Lee: How did that shape the way you start thinking about the world around you, especially from a political context when you were young, but how did you start thinking about things around you like through that filter of experience and that kind of thing?
Henry: It really like deeply hurt my feelings because it kind of reminded me of the first time I experienced prejudice. So, it kind of brought me back to that moment. And it just fueled me even more. After that, I was doing voter registration jobs in my high school. I was politically involved with Black Voters Matter. It just fueled me more.
Lee: Janiah is from Byron, Georgia, a small city where being a Black girl could be tough.
Henry: I was ironically working at a very conservative hunting store because I live in the rural area, so that's just kind of what we have. And I remember like every day, it's Trump flags, it's this type of encounter and that type of encounter.
Lee: For generations, many Black Georgians have felt politically isolated in their own state and there's good reason. In the decades after reconstruction, Black citizens who tried to vote faced white mob violence, intimidation and Jim Crow laws that prevented them from casting a ballot.
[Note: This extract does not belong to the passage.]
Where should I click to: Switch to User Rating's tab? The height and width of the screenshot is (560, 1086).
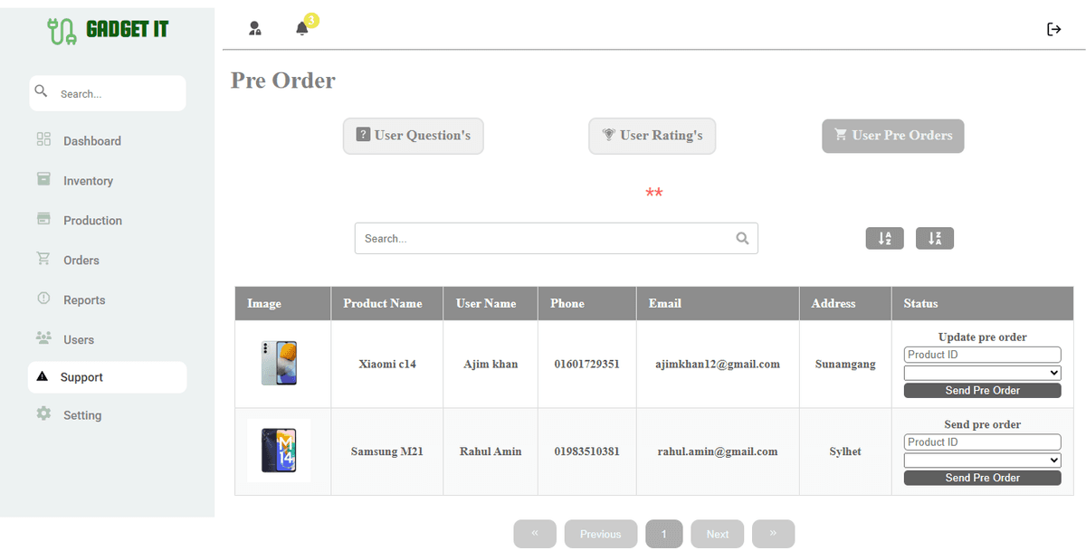point(652,136)
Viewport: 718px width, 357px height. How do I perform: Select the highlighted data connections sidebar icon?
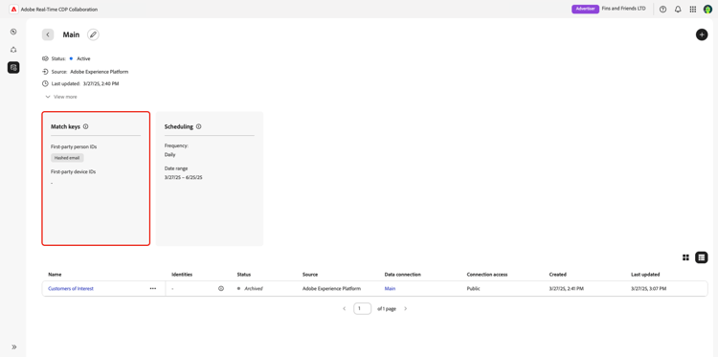(13, 68)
In more recent years, Black folks have still faced plenty of roadblocks like voter roll purchase. Based on the public record request, the "Associated Press" found that between 2012 and 2018, the Secretary of State's Office cancelled over 1.4 million voter registrations.
In 2017 alone, nearly 670,000 people were knocked off the rolls. People were purged for all kinds of reasons like not voting in recent elections, signature discrepancies or moving to a different address. The people who were purged were disproportionately Black and the man who was Secretary of State at the time, Stacey Abrams' opponent, Brian Kemp.
Stacey Abrams: I have an opponent who has been an architect of voter suppression.
Lee: And Abrams wasn't shy about calling out Republicans on these issues.
Abrams: The problem is he's not even allowing those legally permitted to vote to cast a ballot in the state without fear of being blocked and being suppressed.
Lee: Janiah can recall that election like it was yesterday.
Henry: I always say that I love Stacey Abrams because I identify with her. She's a Black woman. She's from an area that's similar to mine and she is a graduate of the AUC.
Lee: Do you remember when she announced that she was running? Like what did it feel like to have someone you can identify with who was actually running for governor of the state?
Henry: It felt great, like it felt like we're going to make this happen. (MUSIC PLAYING).
Lee: Ciarra Malone also remembers the first time she learned about Stacey Abrams.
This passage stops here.